İTTİFAKLAR ARASINA SIKIŞTIRILMAK

     Seçimler yaklaşıyor. Partiler arsında ittifak yarışı hızlanmaya başladı. Partilerin programları yerine kim kiminle ittifak yaptığına bakılarak yorumlar yapılıyor. Partilerin programları vaatleri ise kâğıt üzerinde kalacağa benziyor. Hele bir iktidar olalım sonrasına bakarız konumundadırlar. Kendi partisini istemediği ittifak içinde gören vatandaşın kafasının hayli karışık olduğunu görmek mümkündür.

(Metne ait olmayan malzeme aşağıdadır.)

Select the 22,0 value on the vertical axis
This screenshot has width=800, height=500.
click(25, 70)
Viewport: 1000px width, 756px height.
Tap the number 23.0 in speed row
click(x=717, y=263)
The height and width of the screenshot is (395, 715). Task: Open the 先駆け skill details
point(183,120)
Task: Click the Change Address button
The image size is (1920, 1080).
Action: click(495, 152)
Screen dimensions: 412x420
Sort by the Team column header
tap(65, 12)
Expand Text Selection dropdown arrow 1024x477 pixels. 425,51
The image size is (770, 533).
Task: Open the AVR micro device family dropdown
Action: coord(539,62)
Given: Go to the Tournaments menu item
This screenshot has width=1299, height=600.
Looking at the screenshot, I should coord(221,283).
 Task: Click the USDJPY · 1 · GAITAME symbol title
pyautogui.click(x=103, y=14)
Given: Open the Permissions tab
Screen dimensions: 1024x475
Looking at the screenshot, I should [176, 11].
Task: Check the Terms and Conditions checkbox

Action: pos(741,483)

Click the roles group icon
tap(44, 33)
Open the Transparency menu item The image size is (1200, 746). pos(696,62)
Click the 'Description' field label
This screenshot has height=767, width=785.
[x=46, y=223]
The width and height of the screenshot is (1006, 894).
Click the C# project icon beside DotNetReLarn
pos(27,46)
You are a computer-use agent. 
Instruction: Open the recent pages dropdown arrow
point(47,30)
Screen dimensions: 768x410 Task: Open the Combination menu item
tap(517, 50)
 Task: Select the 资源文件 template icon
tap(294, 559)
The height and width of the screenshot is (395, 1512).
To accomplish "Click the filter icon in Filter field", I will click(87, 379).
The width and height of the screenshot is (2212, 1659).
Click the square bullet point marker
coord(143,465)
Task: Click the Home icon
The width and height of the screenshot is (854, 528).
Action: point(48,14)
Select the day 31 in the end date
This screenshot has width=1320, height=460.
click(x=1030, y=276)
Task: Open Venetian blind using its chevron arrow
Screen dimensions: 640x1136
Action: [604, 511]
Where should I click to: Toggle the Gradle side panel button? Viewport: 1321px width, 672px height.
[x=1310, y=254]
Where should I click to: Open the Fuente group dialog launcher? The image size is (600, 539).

     İki ittifaktan bir diğerini terör ile mesafeli olmadığını hatta terör yandaşı partinin desteğini almak için görüşme yaptığını ifade ederek bölücü terör karşıtı vatandaşın oyunu almak için yoğun bir propaganda faaliyetinde bulunmaktadırlar. Televizyon ekranlarındaki yandaşları vasıtası ile bunu açıkça beyan etmektedirler. Ancak her iki ittifakın Hizbullah veya PKK sempatizanı olan partilerin konuşulur olması bile bir terör propagandasıdır. Bunu idrak edemeyenler konuşuyor. İdrak edip bilerek konuşanlar da vardır. Döktükleri bunca masım insanın kanı üzerine siyaset yapanlar pirim verenlerin varlığı acınacak bir durumdur. Habur rezaleti, TRT ekranlarının PKK militanlarına açılması ve Hizbullah terörünün kınamayan sözde siyasi partilerin ayaklarına kadar gidilmeye mecbur olunması bir bekâ meselesidir. İki bölücü akımın ikisi de Türk ve Atatürk ile ciddi bir düşmanlığı vardır. Atatürk bu devletin kurucusudur. Türk ise bu devleti kuran halkın adıdır. Bu devlete başka bir aidiyeti ortak yapmak istemektedirler. Türkçeden başka bir dil daha bu devletin resmi dili olsun istiyorlar. Okullardan andımız kaldırıldı. Şimdi de Türk kavramı anayasadan çıkarılacak öyle mi? Bu bölücü partilerin programında vardır. Hukuken bunu söylüyor olmaları bile kapatılmalarını gerektirir ancak görünen programlarına dahi koymuşlar. Türk milliyetçilerinin eliyle Türk kimliği pazarlık konusu mu yapılıyor?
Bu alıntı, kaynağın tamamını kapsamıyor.